Tuesday, October 16, 2012

Protect, Nurture, Respect

Love protects, nurtures and respects. Onan could have protected, nurtured and respected himself, Tamar, Judah, Shelah and other family and friends by saying no to marrying Tamar (Genesis 38). Onan didn't love Tamar, and his lack of love was revealed.

Onan's older brother, Er, was first married to Tamar, but Er died without having a child with Tamar. Judah, Onan's father, asked Onan to marry Tamar. Onan said yes to marrying Tamar while his heart said no. After the marriage began Onan refused to become a good husband. Onan denied Tamar satisfying sex, children, love and respect. He was not her best friend and advocate, tender cultivator of creative and compassionate ways to make her life the best life possible. There was a lack of wonder at being married and free to kiss places previously hidden, a lack of yearning to taste and touch Tamar, a lack of excitement to enter her mound of wheat bordered by lilies holding the promise of a portal to paradise. With Onan martial sex was perfunctory instead of pleasing. Genesis 38:9 New Living Translation Bible says, "But Onan was not willing to have a child who would not be his own heir. So whenever he had intercourse with his brother's wife, he spilled the semen on the ground. This prevented her from having a child who would belong to his brother."

- WHAT TO DO
Please return the stretch of the Onan and Tamar post from "Tuesday, October 16, 2012" through "love was revealed.", copied word for word.

- PROVIDED INFORMATION
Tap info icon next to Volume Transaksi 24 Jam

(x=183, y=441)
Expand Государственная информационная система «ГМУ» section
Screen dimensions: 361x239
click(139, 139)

- RESPONSE AREA
Tuesday, October 16, 2012

Protect, Nurture, Respect

Love protects, nurtures and respects. Onan could have protected, nurtured and respected himself, Tamar, Judah, Shelah and other family and friends by saying no to marrying Tamar (Genesis 38). Onan didn't love Tamar, and his lack of love was revealed.